David is a little, old, hot-hearted Frenchman whose real name is Henri Dumain. Hermann Groll, alias Jonathan, alias (alas!) Goliath, is a ponderous and gentle old German. Their first meeting was at Thomsen's, back early in the century, when there were only ten tables in the place and the front window shyly invited the public through the medium of a guinea-chicken, a fish in season, and two chops with their paper-frilled shanks engaged like buttoned foils. In those days Henri, a newcomer, sat back against the side wall and unobtrusively watched a guerrilla campaign between Hermann and a nondescript casual patron with weak eyes and a deprecating manner, of whom none of us knew anything except that he came from somewhere on Avenue B and had an irritating trick of answering queen's gambit by pawn to king's rook 4. But one evening two thick-booted strangers interrupted the game and took away the eccentric pawn-pusher. He had, it appeared, flavored his aged aunt's soup with arsenic. Life has its thrills in Our Square!

Hermann was disconsolate. “A pity,” he murmured. “I should have checkmated in four moves.”

“Your pardon, but I think not,” said a courteous but positive voice.

Hermann looked up and saw Henri. “You think not?” he said mildly. “Maybe so. We will try. Sit down.”

They played it out. Owing to an unforeseen brilliant diversion on the part of the newcomer's knight, the struggle was prolonged for twenty moves before victory went to the Teuton. He rose.

“The sacrifice of the rook's pawn,” he observed, “was able. Very able. Tomorrow evening?”

“With pleasure,” answered his adversary. Thereafter they played nightly, with almost equal fortunes, and as they played their association ripened into friendship, and their friendship, through sympathies subtle and strange in two characters so apparently unlike, into the love that passeth the love of woman. They became David and Jonathan indeed, and one of the pleasantest sights that helped me to peaceful dreams was the frequent glimpse I got of the big German and the little Frenchman walking home after the battle arm in arm across Our Square.
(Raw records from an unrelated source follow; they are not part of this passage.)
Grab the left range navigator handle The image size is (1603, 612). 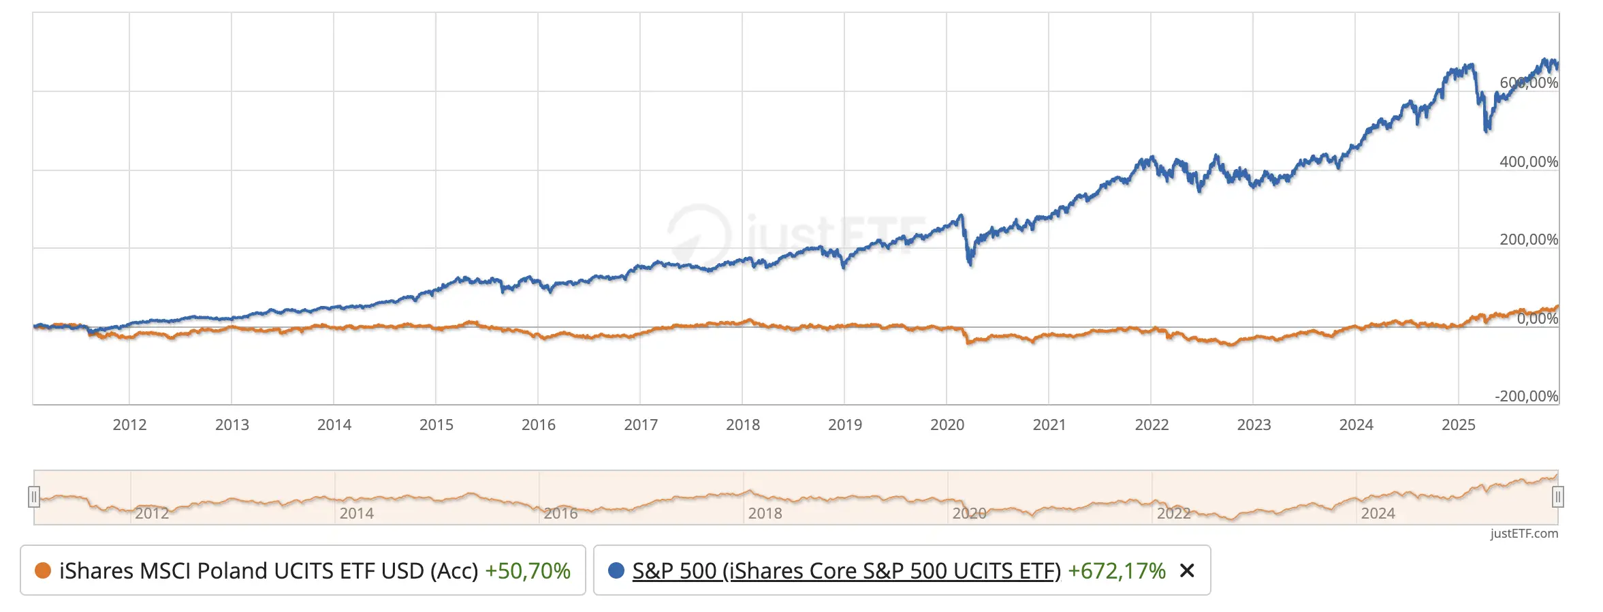click(x=34, y=497)
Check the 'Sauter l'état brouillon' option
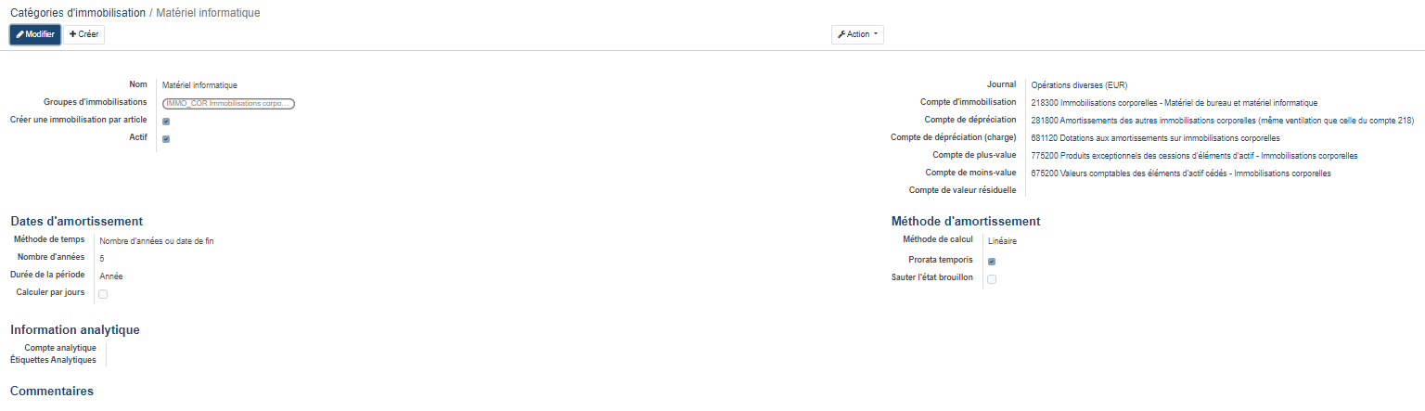The image size is (1425, 411). pyautogui.click(x=992, y=279)
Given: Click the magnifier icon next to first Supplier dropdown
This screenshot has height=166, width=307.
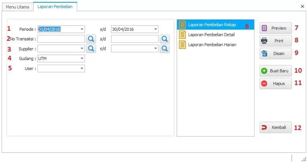Looking at the screenshot, I should pos(91,49).
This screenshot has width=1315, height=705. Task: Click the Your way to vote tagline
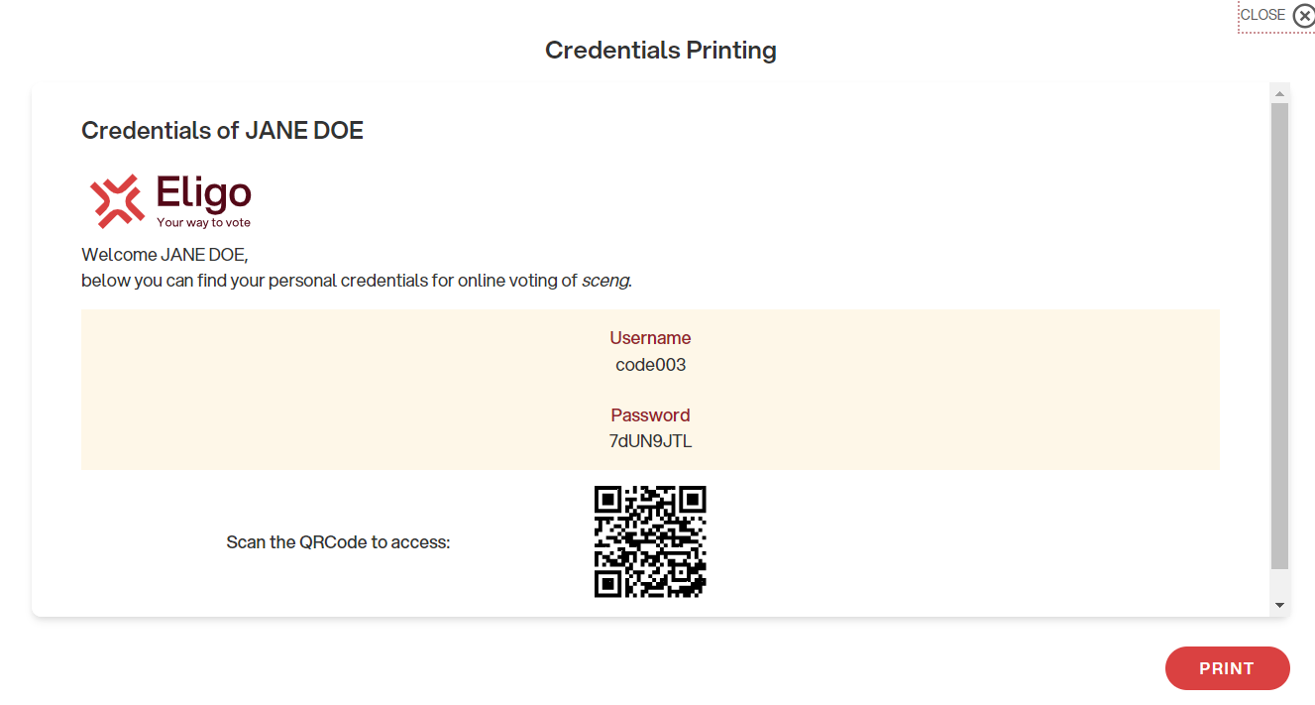204,222
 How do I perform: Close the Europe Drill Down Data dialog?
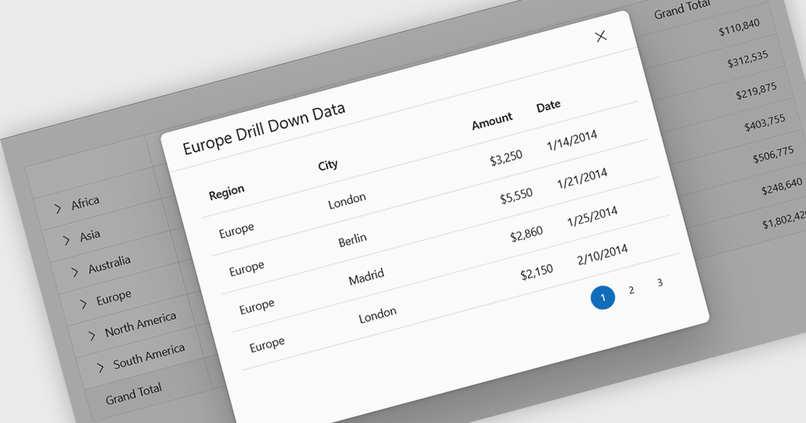[601, 36]
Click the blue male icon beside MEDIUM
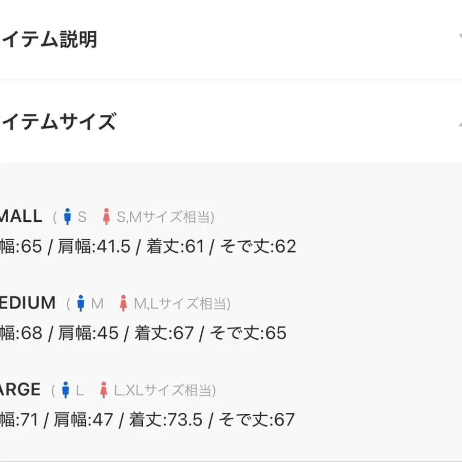 [x=80, y=304]
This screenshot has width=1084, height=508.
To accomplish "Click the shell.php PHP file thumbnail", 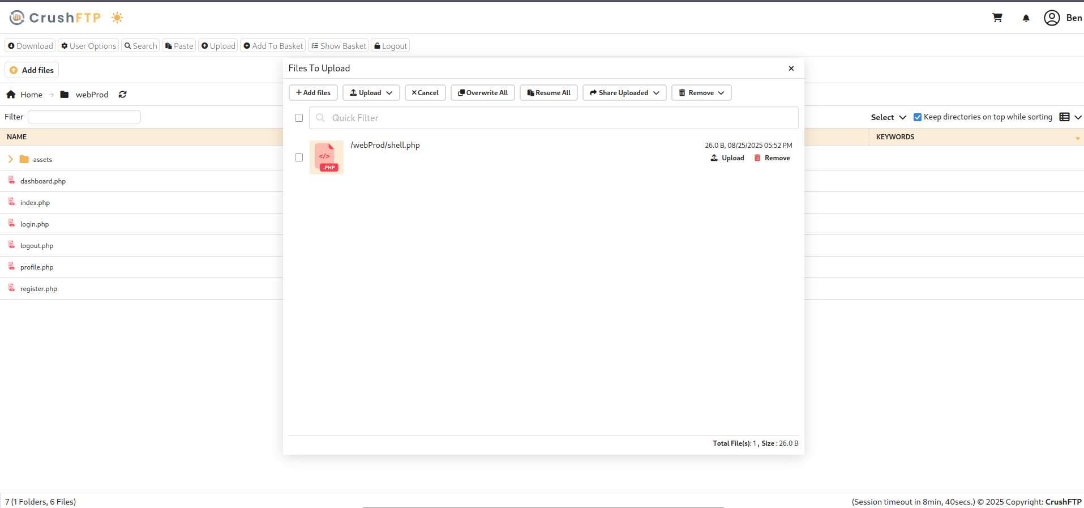I will [x=327, y=157].
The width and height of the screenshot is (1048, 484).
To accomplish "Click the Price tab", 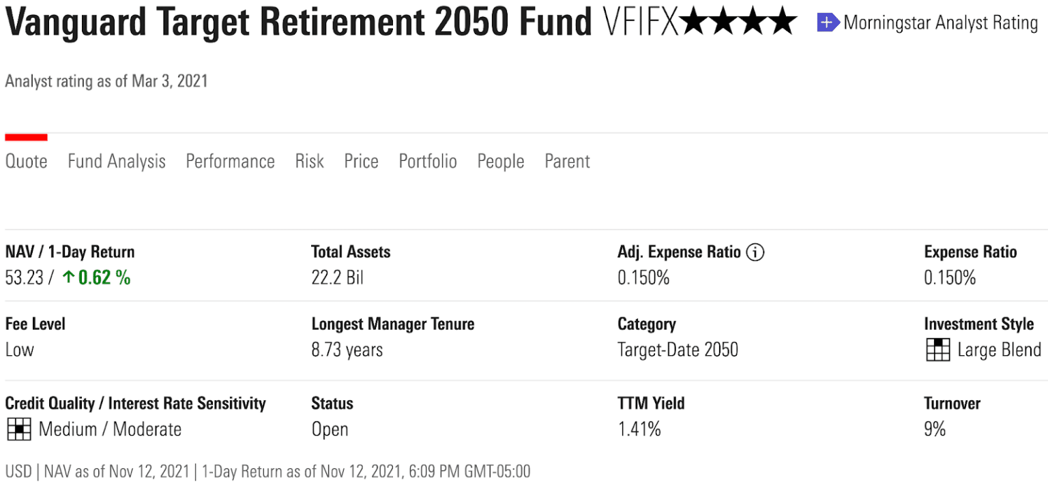I will [x=361, y=161].
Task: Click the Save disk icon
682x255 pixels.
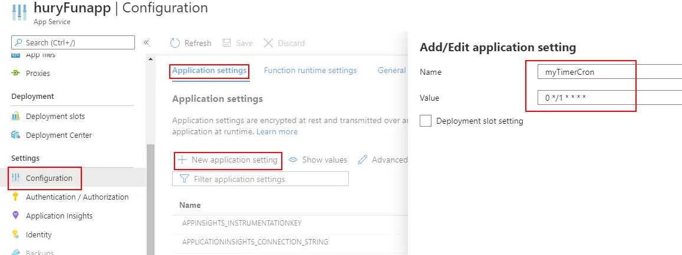Action: [227, 43]
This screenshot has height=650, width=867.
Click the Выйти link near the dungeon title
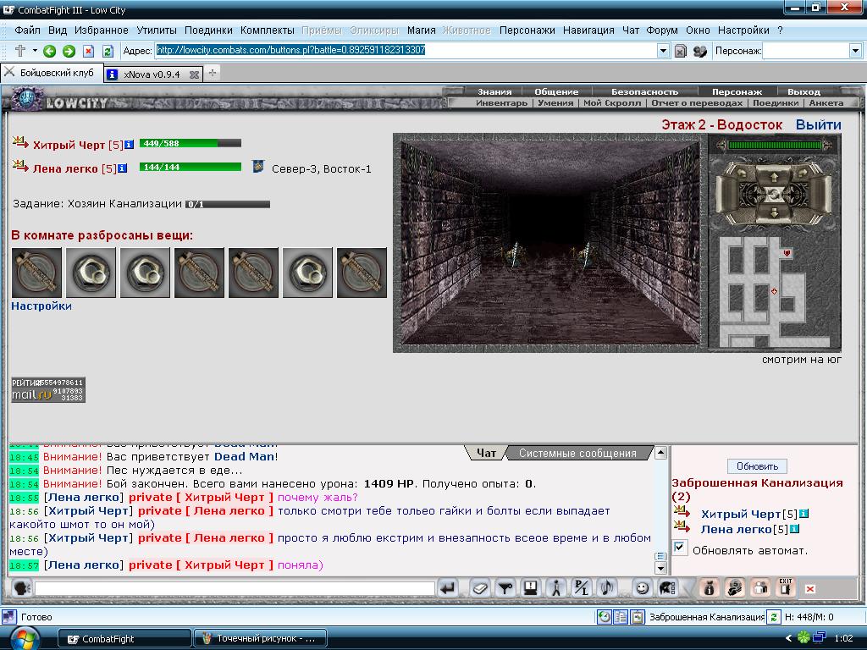coord(819,125)
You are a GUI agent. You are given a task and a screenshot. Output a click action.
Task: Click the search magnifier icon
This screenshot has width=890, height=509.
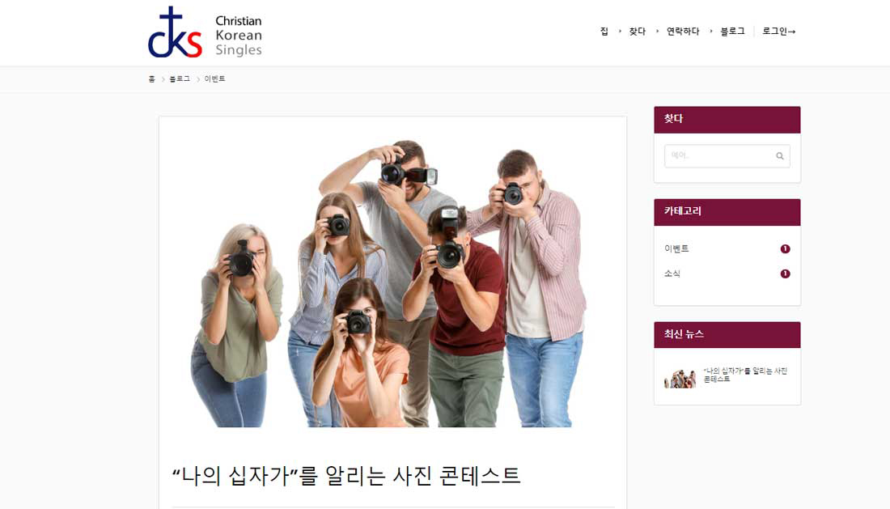780,156
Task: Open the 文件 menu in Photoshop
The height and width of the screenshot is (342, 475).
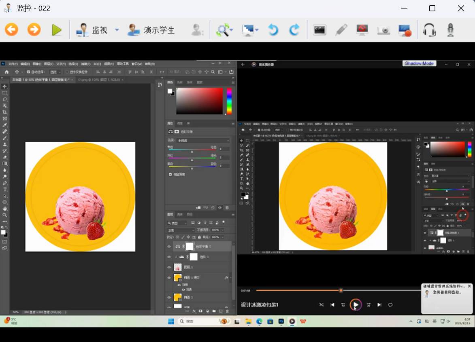Action: point(13,64)
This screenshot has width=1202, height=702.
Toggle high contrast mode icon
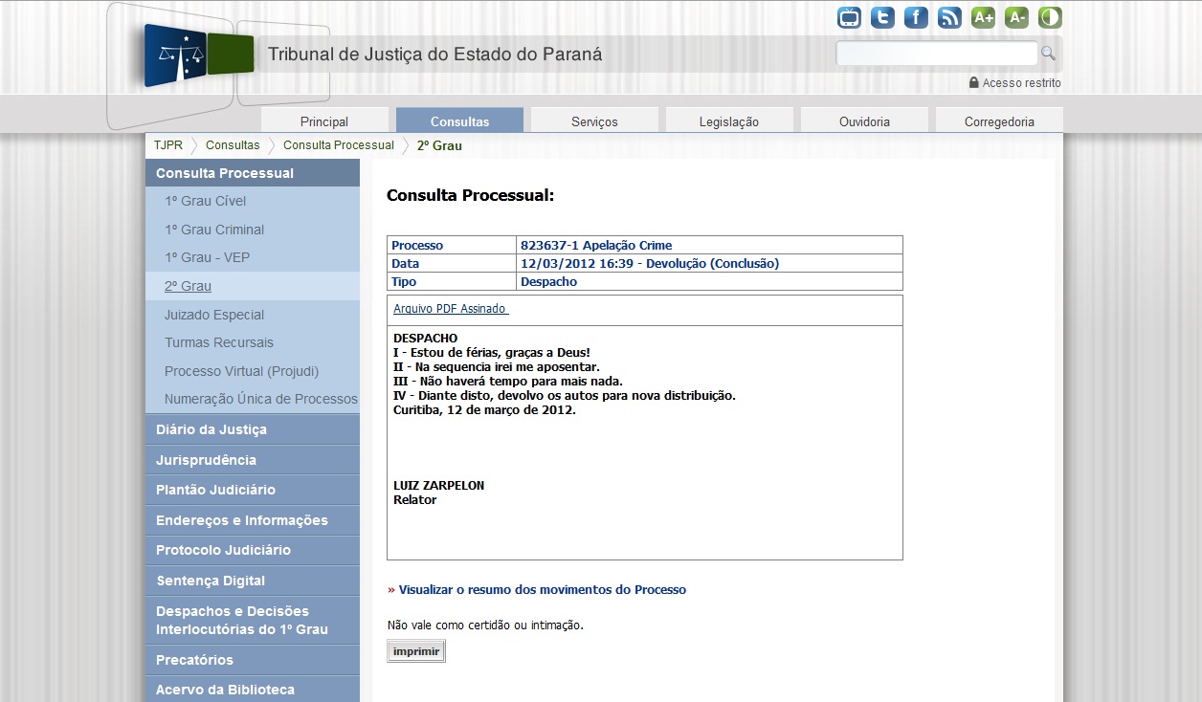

Each had been a lone spirit, craving companionship. And nearest to the lonely heart of each was the struggle and achievement of an only son in the other half of the world; one carving out a business career in Algiers, the other introducing American ideas in horticulture to the staid garden scientists of WÜrtemberg. Presently they took to reading their boys' letters in common; and they would chuckle, or look serious, or debate, or prophesy with a single and equal interest whether it were a matter of Hermann, Jr., or of young Robert in Africa. Comradeship can go no deeper. The flash of a foreign postage stamp across the marble-topped table was the signal for Elsa, the polyglot cashier of the Elite, to set down one more drink than usual, for it invariably meant a prolonged and confidential confab after the game was over. Tradition held their chosen table always in reserve. And tradition has all the force and more than the respect of law in Our Square.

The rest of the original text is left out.